What is needed is an exact reproduction of the lines from the one that contains "Task: Tap 图片及视频 to browse photos and videos" through the end of the data, both included and nothing else, with pictures omitted.

(Stored data)
*** Block opens ***

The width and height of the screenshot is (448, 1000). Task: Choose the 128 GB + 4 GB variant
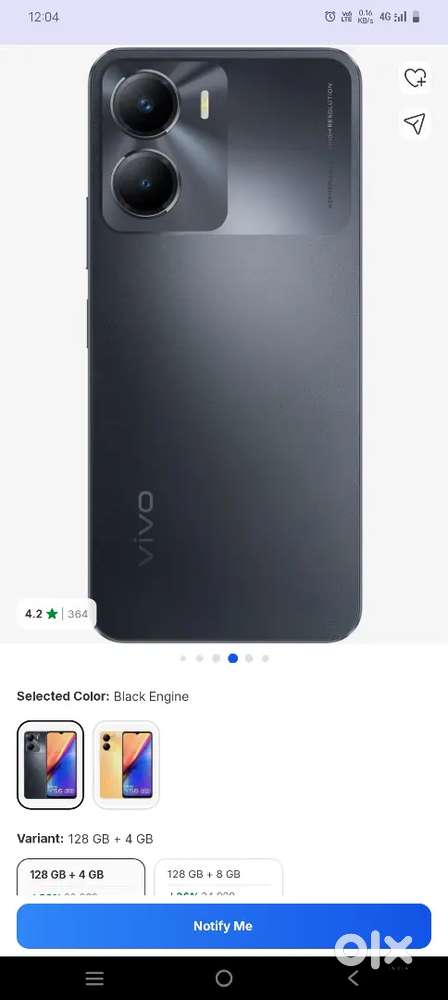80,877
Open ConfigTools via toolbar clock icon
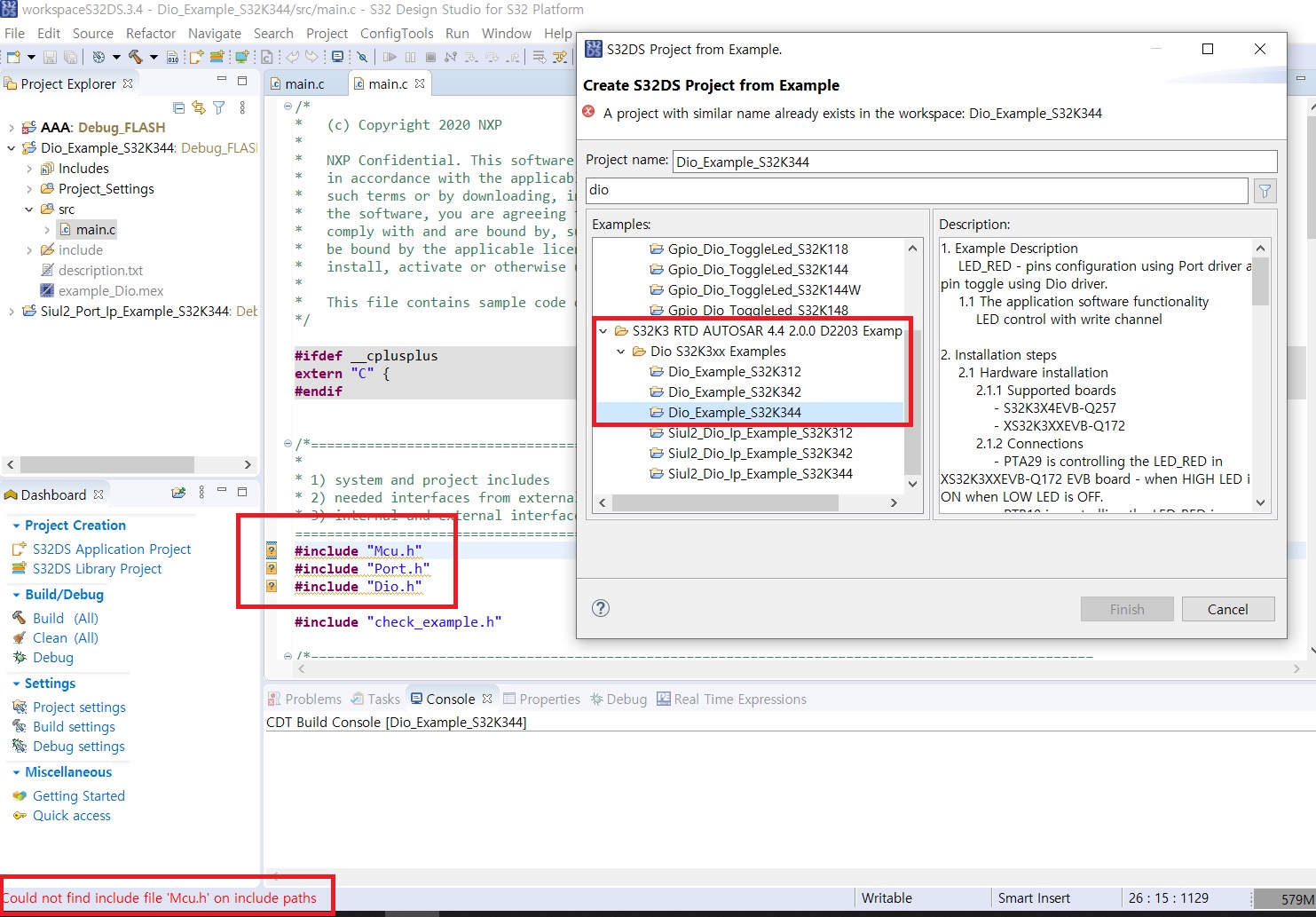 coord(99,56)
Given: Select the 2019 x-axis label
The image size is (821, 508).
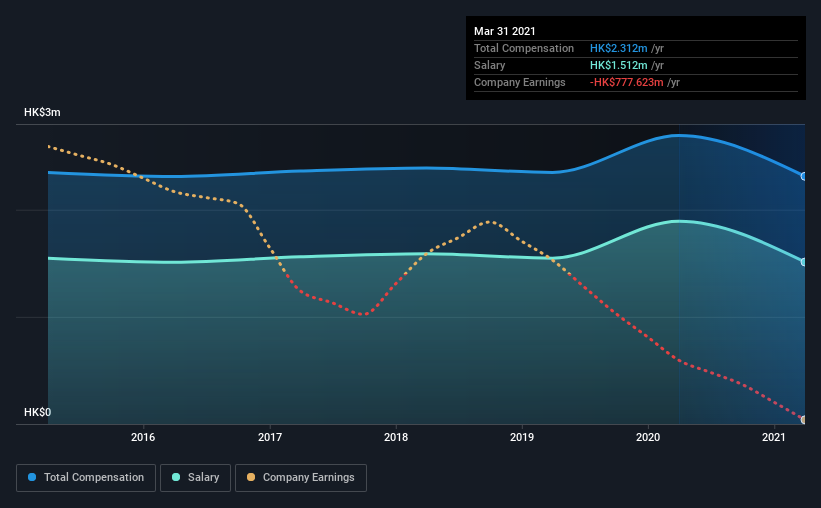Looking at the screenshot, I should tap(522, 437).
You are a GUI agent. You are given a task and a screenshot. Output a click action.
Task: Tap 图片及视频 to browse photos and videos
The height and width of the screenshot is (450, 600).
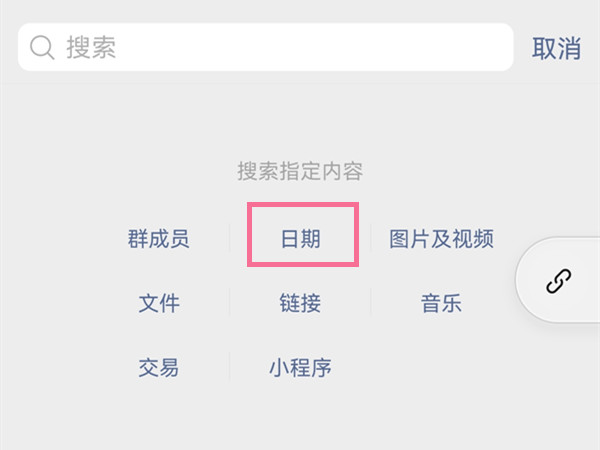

*** Block closes ***

▸ **Written reply**
Task: Tap 图片及视频 to browse photos and videos
The height and width of the screenshot is (450, 600).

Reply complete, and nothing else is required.